To further validate the spatial relevance of the uncertainty estimates, we mapped the predicted PIW90 alongside the residuals in Fig. 8b. The spatial pattern reveals that larger residuals tend to occur in areas with wider predicted intervals, particularly in low-salinity regions. This spatial congruence supports the validity of our uncertainty estimates and demonstrates that the model effectively characterizes both aleatory uncertainty (data variability) and epistemic uncertainty (model limitations in data-sparse zones).

Limitation and future work

Although this study rigorously selected imagery from the post-harvest bare soil period (i.e., between September harvest and November snowfall), and adjusted the bare-soil timing annually based on phenological cues, it is acknowledged that residual vegetation such as crop straw may persist on the soil surface. These remnants can interfere with reflectance signals and introduce classification uncertainty, particularly in regions with dense agricultural activity. In the saline soil prediction model, we systematically accounted for variations in land cover, soil classification units, and salinity gradients across the western Songnen Plain. However, the eastern and southeastern subregions, were relatively underrepresented in the field sampling. This limited coverage may constrain the model’s ability to learn subtle spatial patterns in these marginal zones.

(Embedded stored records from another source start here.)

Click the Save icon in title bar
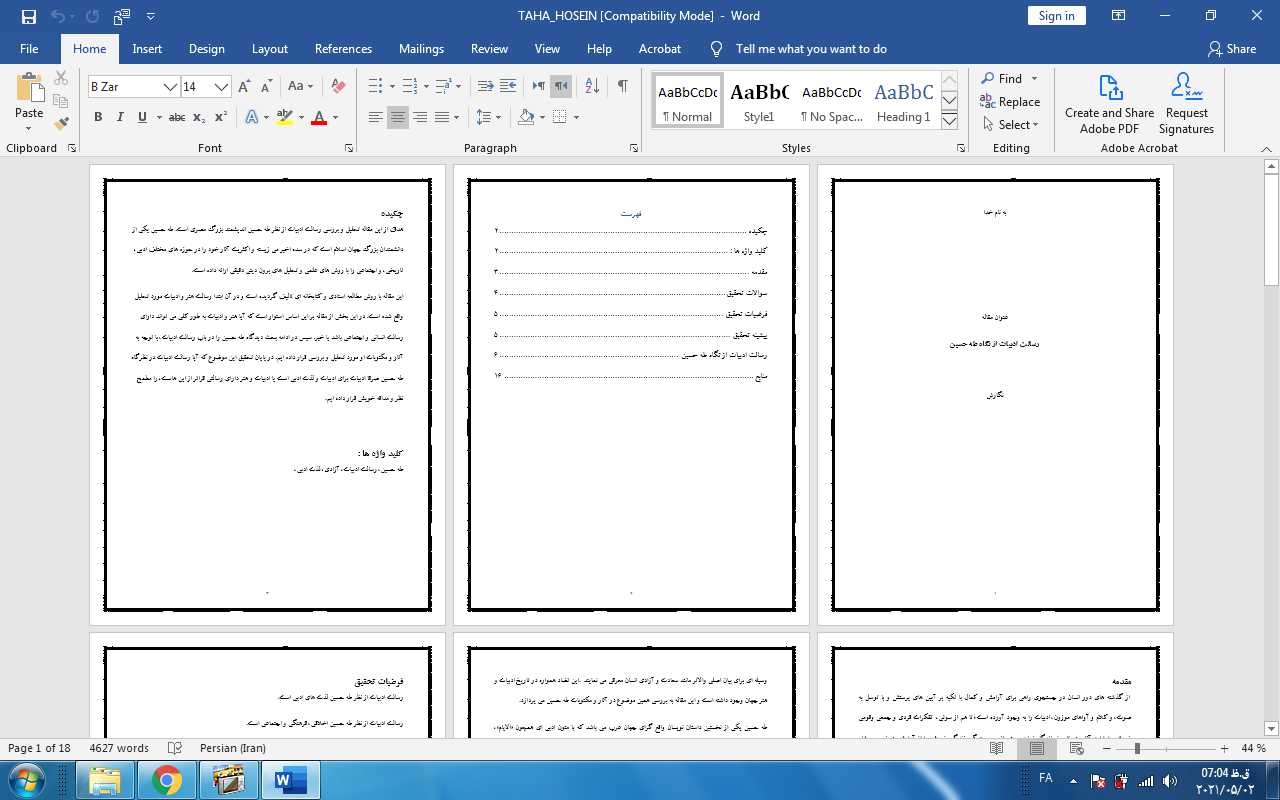(x=28, y=16)
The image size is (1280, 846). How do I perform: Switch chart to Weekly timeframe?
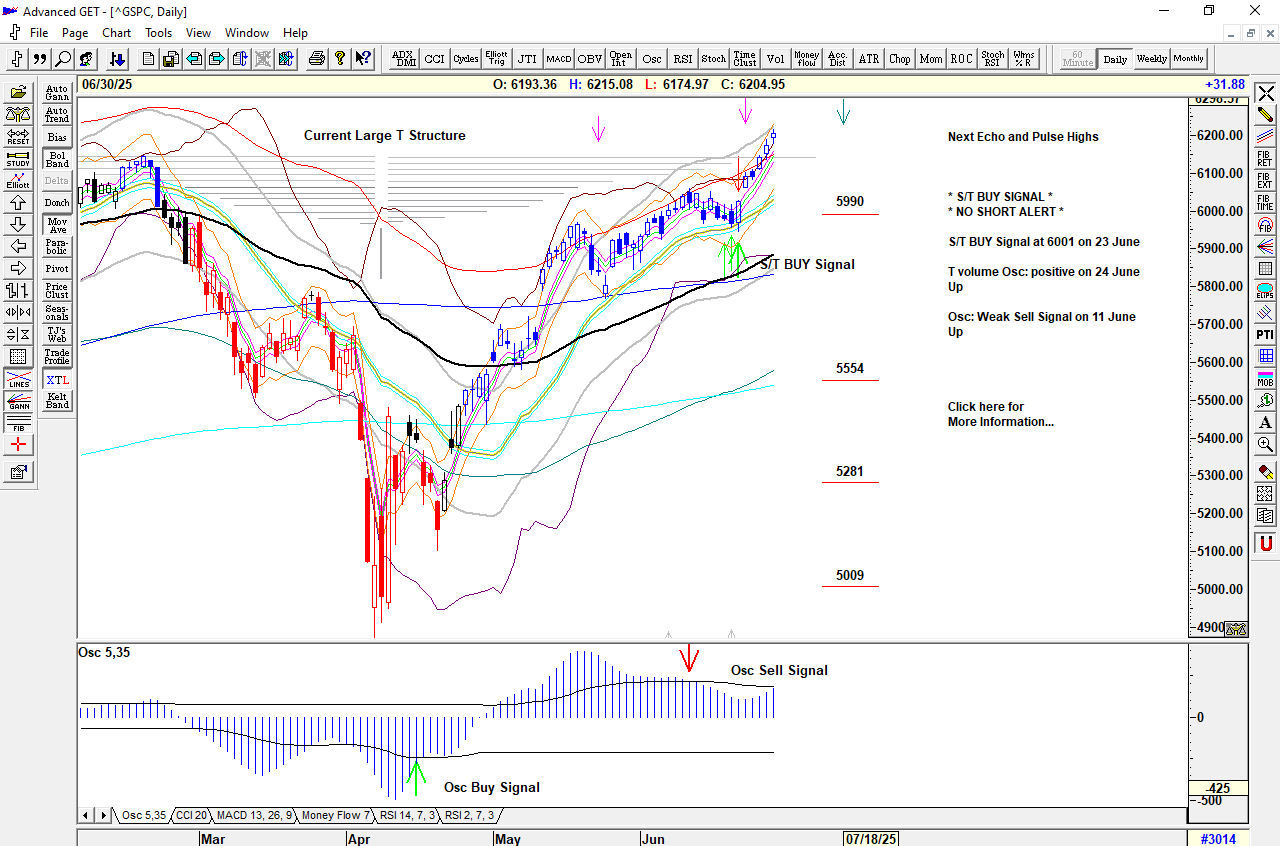pyautogui.click(x=1151, y=59)
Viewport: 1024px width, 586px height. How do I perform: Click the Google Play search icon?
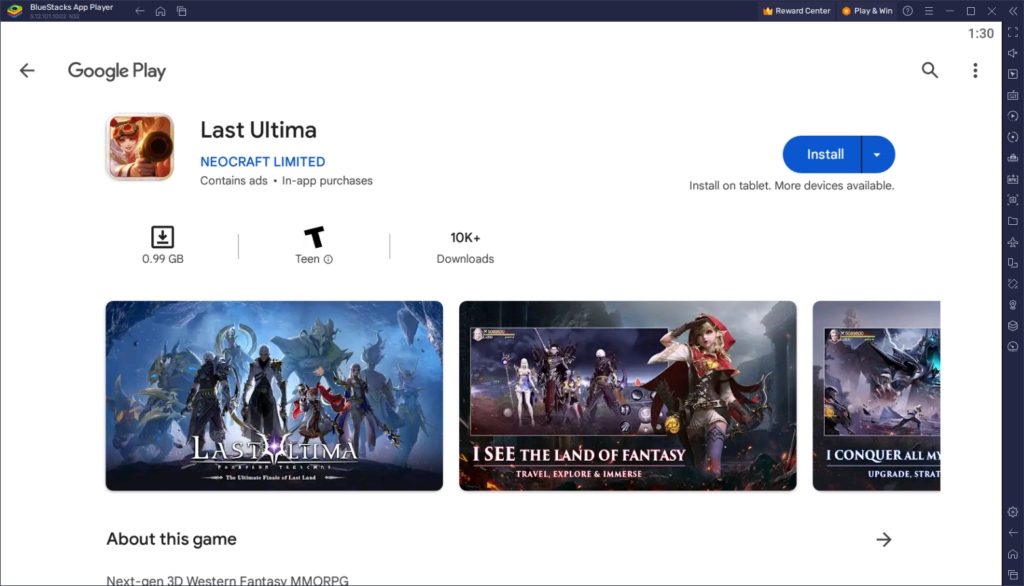point(930,70)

To address these limitations, future research will focus on two key directions: (1) We will incorporate spectral filtering techniques to more effectively identify and exclude pixels affected by crop residue or early regrowth. This will improve the purity of bare-soil spectral signatures and enhance the quality of input data for both classification and regression tasks52,53. (2) We plan to conduct additional field surveys, with a particular focus on underrepresented subregions and low-salinity transitional zones. This will enhance the spatial representativeness of training data and enable more robust modeling of subtle salinization gradients.